Drug Certification Process Doesn't Make the Grade

Last year, the Clinton administration set off a firestorm on Capitol Hill with its drug "certification" decisions - which rate the antinarcotics efforts of other countries. Members of Congress scurried to release ever longer lists of detailed demands on Mexico, and to champion larger packages of arms for the military and police in Colombia. We deserve more than a repeat performance when this year's decisions are announced this month.

Congress should end the drug-certification requirement. The policy has been an ineffective tool for drug control, undermining other important US interests. Policymakers should work instead to create more effective multilateral mechanisms for combatting the violence and corruption of the drug trade. The focus should be on the real work of reducing the harm and healing the damage of drug addiction and abuse across the US.

Enacted by Congress in 1986, the certification process sets penalties for countries not deemed cooperative on drug-control efforts, including withdrawal of most US foreign assistance not directly related to counter-narcotics programs, US opposition to loans from multilateral development banks, and possible trade sanctions.

More often than not, the process erodes the sense of common purpose and partnership that must be the foundation of international cooperation. The "score card" approach is deeply resented in Latin America, where much of the world's cocaine and heroin are produced. It is widely disparaged as a unilateral, sometimes arbitrary and hypocritical exercise by the world's largest consumer of illegal drugs.

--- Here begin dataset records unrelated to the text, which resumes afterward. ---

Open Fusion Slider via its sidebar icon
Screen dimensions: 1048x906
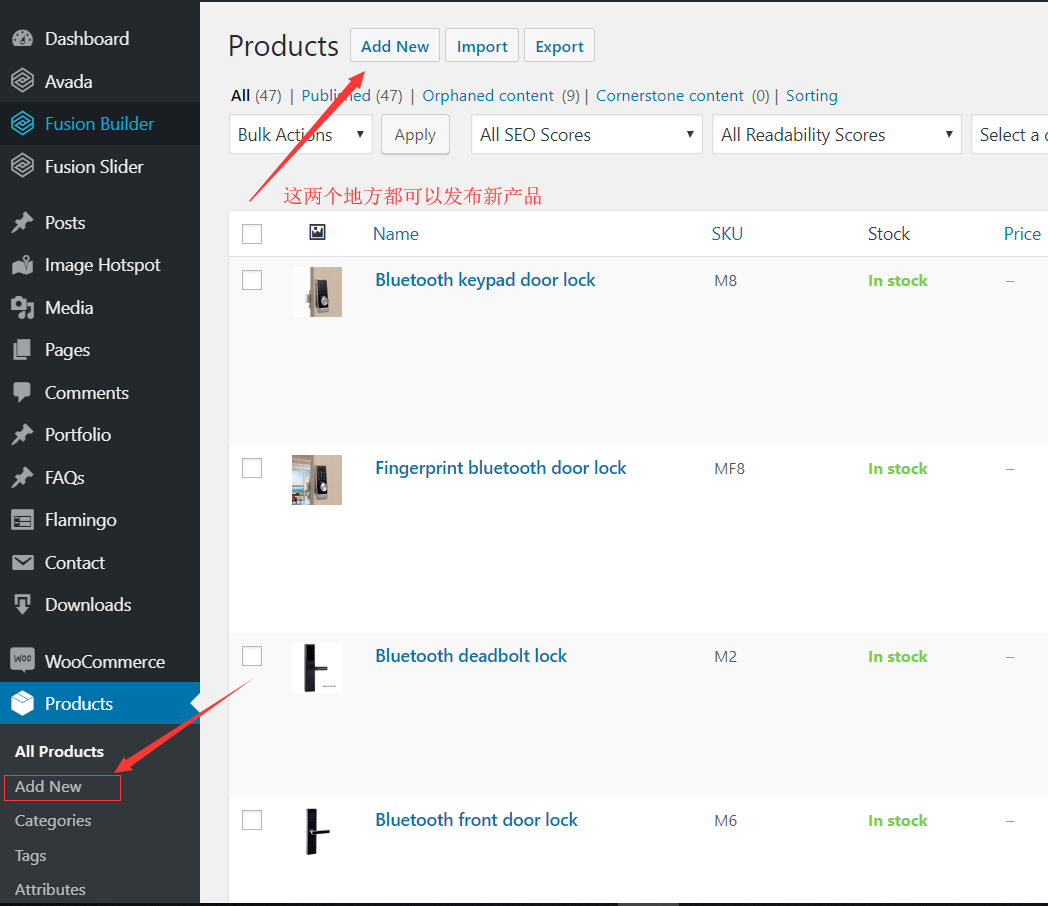point(22,166)
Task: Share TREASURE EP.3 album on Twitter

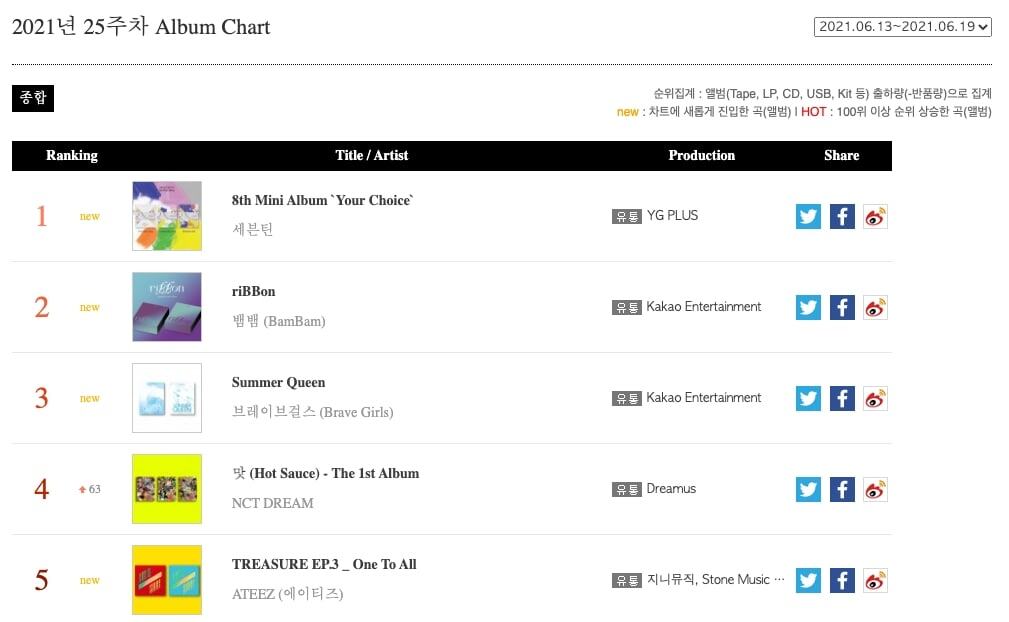Action: click(808, 580)
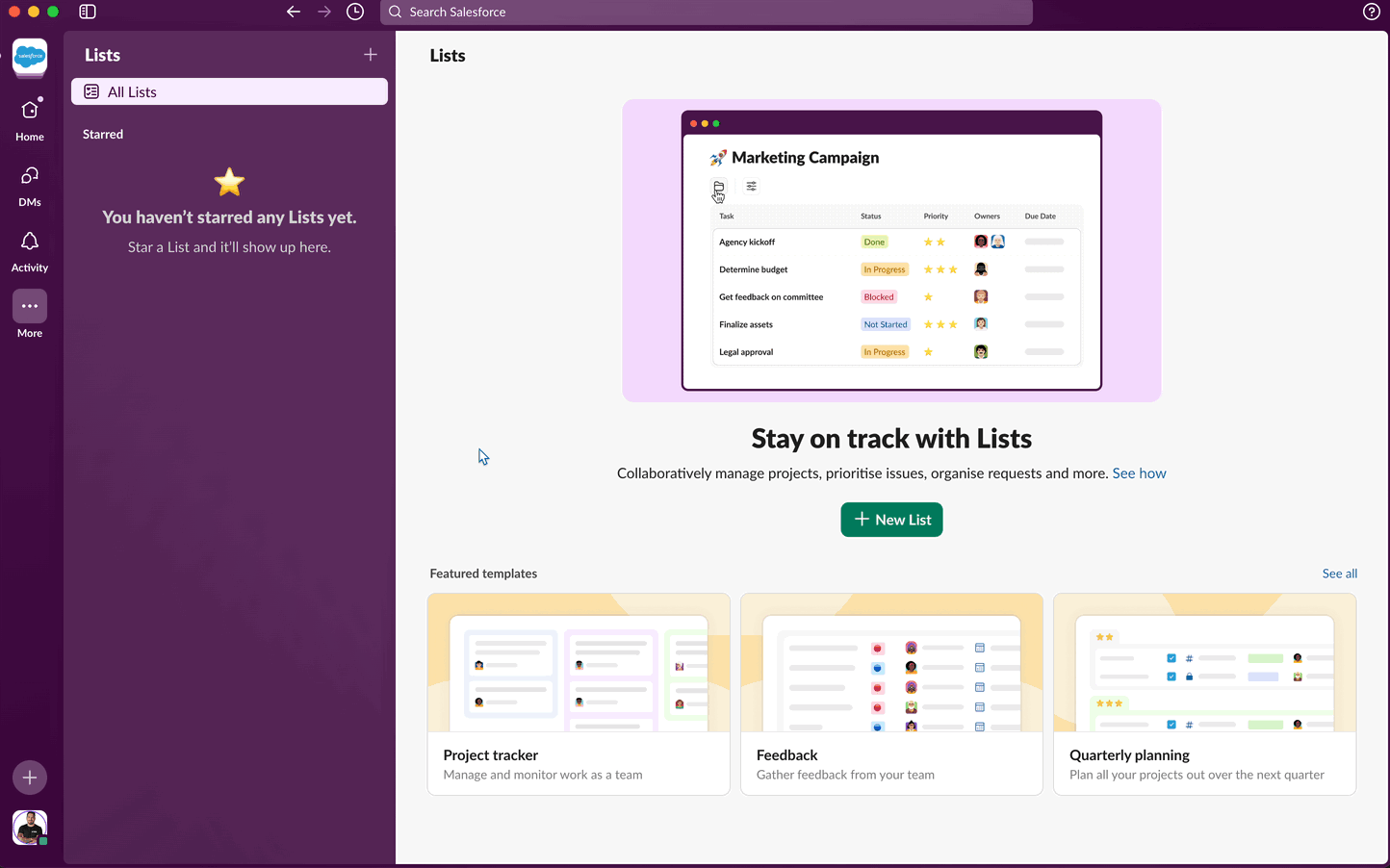
Task: Create a new list with the plus icon
Action: click(x=370, y=55)
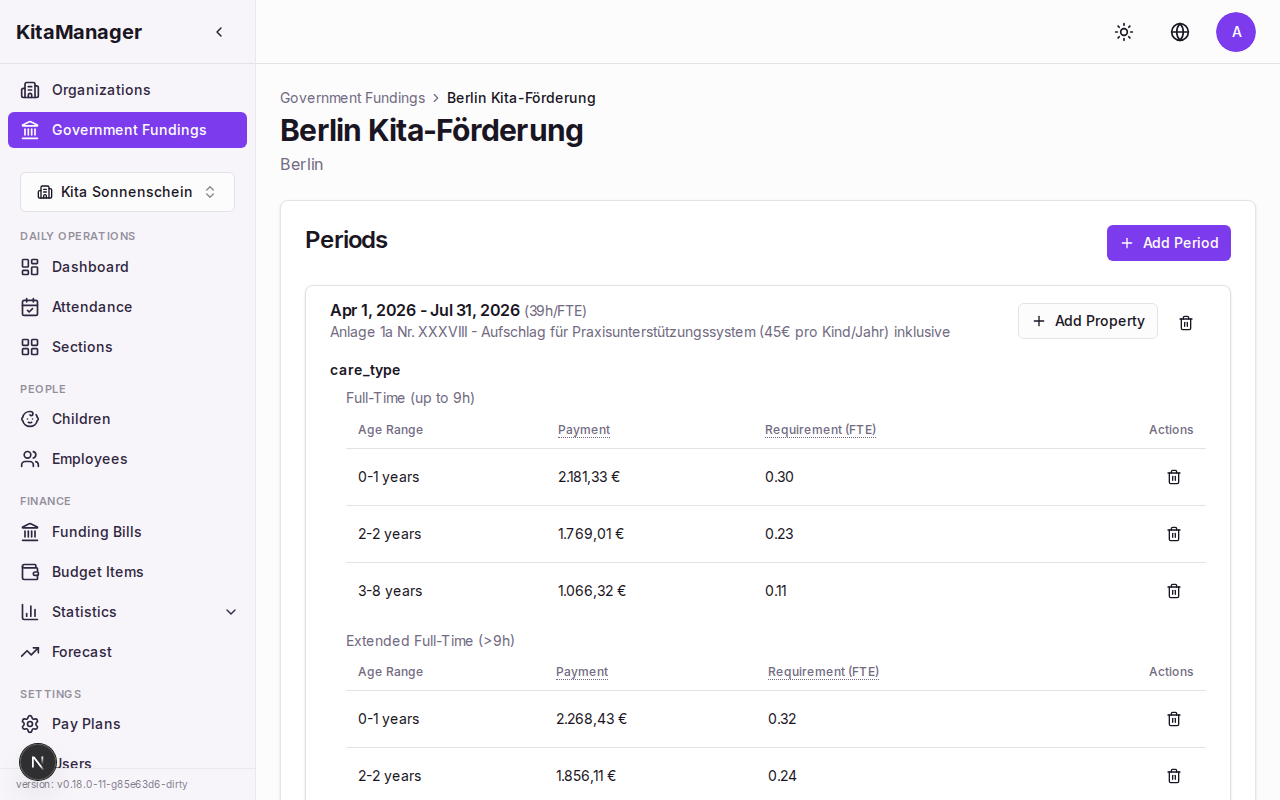
Task: Open the Kita Sonnenschein organization switcher
Action: pos(127,191)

Despite a $25 billion investment in interdiction and "source country" programs over a decade and half, cocaine and heroin are as easily available in the US as they were 15 years ago, and at cheaper prices. Meanwhile, the violence and corruption of the international drug trade are damaging economies, judicial systems, and democratic institutions throughout the hemisphere.

Colombia, for example, faces the prospect of its third consecutive decertification. Certification defenders note that the Columbian government made important strides in dismantling the Cali cartel, prompted in part by US pressure. But the record is mixed. The Cali cartel has been replaced by a plethora of smaller trafficking organizations, which are harder to infiltrate and deter.

The country has moved from third to first in the list of coca-producing countries since it was first decertified. What's worse, US attacks on Colombia's elected civilian governments over certification and drug corruption - and the provision of $100 million this year and last in US police and military aid - have strengthened the hand of Colombia's security forces, despite their deplorable human rights record.

The certification process holds hostage other aspects of US bilateral relations to the single issue of counter-narcotics. Last year's near-decertification of Mexico strained cooperation on cross-border migration and trade issues. For months, the administration was forced to expend a great deal of energy trying to repair the damage.

The issue finally has been broached in Washington. Bipartisan legislation was introduced in the Senate last year to suspend certification for two years while a better approach is developed. Although ultimately defeated, it sparked the most serious congressional debate in more than a decade on the process. For the first time, top Clinton administration officials - including drug czar Barry McCaffrey - went on record opposing the certification process and favoring the creation of a more effective strategy for international cooperation.

Removing the distraction of the certification process would send a signal that the US - with its $50 billion demand for illicit drugs - sees our Latin American neighbors as essential partners in combatting the drug trade. It would allow us to turn attention to the domestic roots of our drug problems - preventing and treating drug abuse and addiction in our own backyards.

* Bill Spencer is deputy director and Coletta Youngers is senior associate at the Washington Office on Latin America.